- Em 2025, o Ártico viveu o ano mais quente desde 1900, com temperatura cerca de 1,6°C acima da média, destacando-se pelo ritmo de aquecimento quase quatro vezes maior que o global.
- O período teve o outono, inverno e verão mais quentes já registrados, com precipitações recordes e mudanças como borealização dos biomas e atlântificação do oceano Ártico.
- O derretimento de geleiras chegou a 129 bilhões de toneladas no último ano, impulsionando o aumento do nível dos oceanos e impactos em comunidades locais.
- Mais de duzentas bacias hidrográficas apresentaram águas com ferrugem e metais, resultado do degelo do permafrost que libera minerais e contaminantes.
- Em outubro de 2025, o tufão Halong atingiu a costa ártica, causando inundações, ventos fortes e evacuações de mais de 1.5 mil pessoas; cerca de quarenta comunidades indígenas foram impactadas.
O Ártico registrou em 2025 o ano mais quente desde 1900, com temperaturas 1,6°C acima da média das últimas três décadas. O aquecimento ocorre quase quatro vezes mais rápido que no restante do planeta, segundo o Arctic Report Card 2025.
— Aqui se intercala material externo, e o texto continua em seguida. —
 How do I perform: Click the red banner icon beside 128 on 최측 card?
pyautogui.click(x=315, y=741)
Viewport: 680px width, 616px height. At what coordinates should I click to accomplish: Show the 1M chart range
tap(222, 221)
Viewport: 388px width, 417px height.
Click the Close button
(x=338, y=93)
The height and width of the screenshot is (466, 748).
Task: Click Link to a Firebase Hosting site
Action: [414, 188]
O relatório aponta que 2025 foi marcado pelo primeiro outono quente, seguido de um inverno e verão historicamente quentes. Eventos de precipitação recorde e derretimento de gelo compõem a atual fase de mudanças climáticas na região.
A região enfrenta fenômenos como borealização das tundras, aquecimento do ciclo hidrológico e Atlantificação do oceano Ártico, que envolve entrada de águas atlânticas mais quentes em latitudes mais altas. O gelo marinho refere-se a menor extensão.
Rios enferrujados e permafrost
Mais de 200 bacias árticas apresentaram tons de ferrugem nas águas, resultado do degelo do permafrost, que expõe minerais e metais como cobre, zinco e alumínio. A oxidação e a contaminação afetam ecossistemas e comunidades locais que dependem desses rios.
O derretimento do permafrost também intensifica a liberação de substâncias, alterando a qualidade da água e contribuindo para impactos na fauna e na subsistência de povos indígenas na região.
Desdobramentos atmosféricos e glaciares
As geleiras perderam 129 bilhões de toneladas de gelo no último ano, elevando o nível dos oceanos e aumentando riscos de inundações e deslizamentos. A cobertura de gelo reflete menos calor, agravando o aquecimento regional.
Em outubro de 2025, o tufão Halong atingiu a costa sudoeste do Ártico, com inundações, ventos fortes e danos generalizados. Vila de Kipnuk e Kwigillingok foram severamente atingidas, levando à evacuação de mais de 1.500 pessoas.
Participação das comunidades locais
O Arctic Report Card destaca a importância da colaboração com comunidades indígenas para compreender impactos e estratégias de adaptação. Mais de 40 comunidades dependem de recursos naturais da região e enfrentam mudanças diárias.